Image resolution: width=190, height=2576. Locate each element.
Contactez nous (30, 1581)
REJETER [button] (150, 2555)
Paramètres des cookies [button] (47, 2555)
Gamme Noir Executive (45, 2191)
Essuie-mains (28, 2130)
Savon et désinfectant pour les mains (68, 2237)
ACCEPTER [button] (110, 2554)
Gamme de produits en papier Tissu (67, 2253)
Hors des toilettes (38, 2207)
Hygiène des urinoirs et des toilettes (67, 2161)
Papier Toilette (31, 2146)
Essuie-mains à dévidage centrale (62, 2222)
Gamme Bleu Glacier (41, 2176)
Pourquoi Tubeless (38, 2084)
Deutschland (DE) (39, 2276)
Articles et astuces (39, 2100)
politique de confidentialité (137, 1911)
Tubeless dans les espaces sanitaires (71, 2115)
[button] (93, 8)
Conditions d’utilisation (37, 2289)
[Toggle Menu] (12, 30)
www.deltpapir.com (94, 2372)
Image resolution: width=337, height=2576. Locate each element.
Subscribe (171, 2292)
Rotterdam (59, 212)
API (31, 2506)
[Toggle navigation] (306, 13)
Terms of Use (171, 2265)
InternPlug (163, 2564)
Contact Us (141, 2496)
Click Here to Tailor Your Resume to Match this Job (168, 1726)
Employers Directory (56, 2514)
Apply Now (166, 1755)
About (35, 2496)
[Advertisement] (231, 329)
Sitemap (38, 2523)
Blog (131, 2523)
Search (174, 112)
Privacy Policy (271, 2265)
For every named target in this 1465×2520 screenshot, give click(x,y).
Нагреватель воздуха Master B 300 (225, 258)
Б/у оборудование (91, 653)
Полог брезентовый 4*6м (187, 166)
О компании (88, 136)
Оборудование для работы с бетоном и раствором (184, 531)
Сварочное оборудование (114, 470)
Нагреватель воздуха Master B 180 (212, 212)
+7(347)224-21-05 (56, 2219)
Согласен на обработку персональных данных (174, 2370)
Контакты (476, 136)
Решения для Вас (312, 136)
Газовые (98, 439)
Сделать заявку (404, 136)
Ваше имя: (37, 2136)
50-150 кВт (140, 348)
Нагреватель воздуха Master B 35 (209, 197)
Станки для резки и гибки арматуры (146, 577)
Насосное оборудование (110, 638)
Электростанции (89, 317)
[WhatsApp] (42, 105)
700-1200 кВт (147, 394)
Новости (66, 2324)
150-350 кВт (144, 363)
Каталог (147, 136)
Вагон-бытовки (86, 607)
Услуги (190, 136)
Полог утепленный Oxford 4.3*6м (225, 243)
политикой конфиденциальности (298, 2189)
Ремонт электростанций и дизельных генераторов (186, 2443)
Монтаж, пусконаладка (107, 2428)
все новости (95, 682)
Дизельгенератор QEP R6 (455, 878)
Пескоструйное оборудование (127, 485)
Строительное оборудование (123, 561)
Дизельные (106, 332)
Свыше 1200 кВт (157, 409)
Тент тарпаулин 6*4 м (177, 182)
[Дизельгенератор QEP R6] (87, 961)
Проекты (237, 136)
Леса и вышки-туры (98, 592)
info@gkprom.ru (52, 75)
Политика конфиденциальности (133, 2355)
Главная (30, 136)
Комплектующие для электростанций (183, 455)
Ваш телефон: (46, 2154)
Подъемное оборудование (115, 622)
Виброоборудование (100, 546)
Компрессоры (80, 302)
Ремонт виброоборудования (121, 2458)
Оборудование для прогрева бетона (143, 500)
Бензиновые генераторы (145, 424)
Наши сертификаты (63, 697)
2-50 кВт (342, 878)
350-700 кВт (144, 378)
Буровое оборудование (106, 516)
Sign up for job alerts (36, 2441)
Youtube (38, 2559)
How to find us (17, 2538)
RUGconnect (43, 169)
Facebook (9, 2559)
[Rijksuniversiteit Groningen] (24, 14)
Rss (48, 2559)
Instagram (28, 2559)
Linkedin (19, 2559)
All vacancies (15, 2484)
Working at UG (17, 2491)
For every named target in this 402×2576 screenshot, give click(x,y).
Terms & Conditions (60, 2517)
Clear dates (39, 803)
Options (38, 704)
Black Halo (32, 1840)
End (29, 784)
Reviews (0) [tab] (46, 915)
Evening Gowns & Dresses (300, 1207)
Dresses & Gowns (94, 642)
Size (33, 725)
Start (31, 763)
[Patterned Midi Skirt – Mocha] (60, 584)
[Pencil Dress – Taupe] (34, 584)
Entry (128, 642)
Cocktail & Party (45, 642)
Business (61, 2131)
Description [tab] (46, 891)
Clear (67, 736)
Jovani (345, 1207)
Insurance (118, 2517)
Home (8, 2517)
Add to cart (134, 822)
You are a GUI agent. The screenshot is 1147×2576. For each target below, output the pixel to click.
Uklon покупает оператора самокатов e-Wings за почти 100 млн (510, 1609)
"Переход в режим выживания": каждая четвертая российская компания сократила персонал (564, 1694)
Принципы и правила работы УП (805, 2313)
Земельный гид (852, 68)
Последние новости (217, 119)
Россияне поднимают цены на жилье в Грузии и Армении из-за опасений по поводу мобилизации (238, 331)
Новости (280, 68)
+===+
Please retype the entries above in full, exactly as they stand.

Image resolution: width=190, height=2576. Locate each element.
Contactez nous (30, 1581)
REJETER [button] (150, 2555)
Paramètres des cookies [button] (47, 2555)
Gamme Noir Executive (45, 2191)
Essuie-mains (28, 2130)
Savon et désinfectant pour les mains (68, 2237)
ACCEPTER [button] (110, 2554)
Gamme de produits en papier Tissu (67, 2253)
Hors des toilettes (38, 2207)
Hygiène des urinoirs et des toilettes (67, 2161)
Papier Toilette (31, 2146)
Essuie-mains à dévidage centrale (62, 2222)
Gamme Bleu Glacier (41, 2176)
Pourquoi Tubeless (38, 2084)
Deutschland (DE) (39, 2276)
Articles et astuces (39, 2100)
politique de confidentialité (137, 1911)
Tubeless dans les espaces sanitaires (71, 2115)
[button] (93, 8)
Conditions d’utilisation (37, 2289)
[Toggle Menu] (12, 30)
www.deltpapir.com (94, 2372)
Image resolution: width=337, height=2576. Locate each element.
Subscribe (171, 2292)
Rotterdam (59, 212)
API (31, 2506)
[Toggle navigation] (306, 13)
Terms of Use (171, 2265)
InternPlug (163, 2564)
Contact Us (141, 2496)
Click Here to Tailor Your Resume to Match this Job (168, 1726)
Employers Directory (56, 2514)
Apply Now (166, 1755)
About (35, 2496)
[Advertisement] (231, 329)
Sitemap (38, 2523)
Blog (131, 2523)
Search (174, 112)
Privacy Policy (271, 2265)
For every named target in this 1465×2520 screenshot, give click(x,y).
Нагреватель воздуха Master B 300 (225, 258)
Б/у оборудование (91, 653)
Полог брезентовый 4*6м (187, 166)
О компании (88, 136)
Оборудование для работы с бетоном и раствором (184, 531)
Сварочное оборудование (114, 470)
Нагреватель воздуха Master B 180 (212, 212)
+7(347)224-21-05 (56, 2219)
Согласен на обработку персональных данных (174, 2370)
Контакты (476, 136)
Решения для Вас (312, 136)
Газовые (98, 439)
Сделать заявку (404, 136)
Ваше имя: (37, 2136)
50-150 кВт (140, 348)
Нагреватель воздуха Master B 35 (209, 197)
Станки для резки и гибки арматуры (146, 577)
Насосное оборудование (110, 638)
Электростанции (89, 317)
[WhatsApp] (42, 105)
700-1200 кВт (147, 394)
Новости (66, 2324)
150-350 кВт (144, 363)
Каталог (147, 136)
Вагон-бытовки (86, 607)
Услуги (190, 136)
Полог утепленный Oxford 4.3*6м (225, 243)
политикой конфиденциальности (298, 2189)
Ремонт электростанций и дизельных генераторов (186, 2443)
Монтаж, пусконаладка (107, 2428)
все новости (95, 682)
Дизельгенератор QEP R6 (455, 878)
Пескоструйное оборудование (127, 485)
Строительное оборудование (123, 561)
Дизельные (106, 332)
Свыше 1200 кВт (157, 409)
Тент тарпаулин 6*4 м (177, 182)
[Дизельгенератор QEP R6] (87, 961)
Проекты (237, 136)
Леса и вышки-туры (98, 592)
info@gkprom.ru (52, 75)
Политика конфиденциальности (133, 2355)
Главная (30, 136)
Комплектующие для электростанций (183, 455)
Ваш телефон: (46, 2154)
Подъемное оборудование (115, 622)
Виброоборудование (100, 546)
Компрессоры (80, 302)
Ремонт виброоборудования (121, 2458)
Оборудование для прогрева бетона (143, 500)
Бензиновые генераторы (145, 424)
Наши сертификаты (63, 697)
2-50 кВт (342, 878)
350-700 кВт (144, 378)
Буровое оборудование (106, 516)
Sign up for job alerts (36, 2441)
Youtube (38, 2559)
How to find us (17, 2538)
RUGconnect (43, 169)
Facebook (9, 2559)
[Rijksuniversiteit Groningen] (24, 14)
Rss (48, 2559)
Instagram (28, 2559)
Linkedin (19, 2559)
All vacancies (15, 2484)
Working at UG (17, 2491)
For every named target in this 402×2576 screenshot, give click(x,y).
Terms & Conditions (60, 2517)
Clear dates (39, 803)
Options (38, 704)
Black Halo (32, 1840)
End (29, 784)
Reviews (0) [tab] (46, 915)
Evening Gowns & Dresses (300, 1207)
Dresses & Gowns (94, 642)
Size (33, 725)
Start (31, 763)
[Patterned Midi Skirt – Mocha] (60, 584)
[Pencil Dress – Taupe] (34, 584)
Entry (128, 642)
Cocktail & Party (45, 642)
Business (61, 2131)
Description [tab] (46, 891)
Clear (67, 736)
Jovani (345, 1207)
Insurance (118, 2517)
Home (8, 2517)
Add to cart (134, 822)
You are a GUI agent. The screenshot is 1147×2576. For each target below, output the pixel to click.
Uklon покупает оператора самокатов e-Wings за почти 100 млн (510, 1609)
"Переход в режим выживания": каждая четвертая российская компания сократила персонал (564, 1694)
Принципы и правила работы УП (805, 2313)
Земельный гид (852, 68)
Последние новости (217, 119)
Россияне поднимают цены на жилье в Грузии и Армении из-за опасений по поводу мобилизации (238, 331)
Новости (280, 68)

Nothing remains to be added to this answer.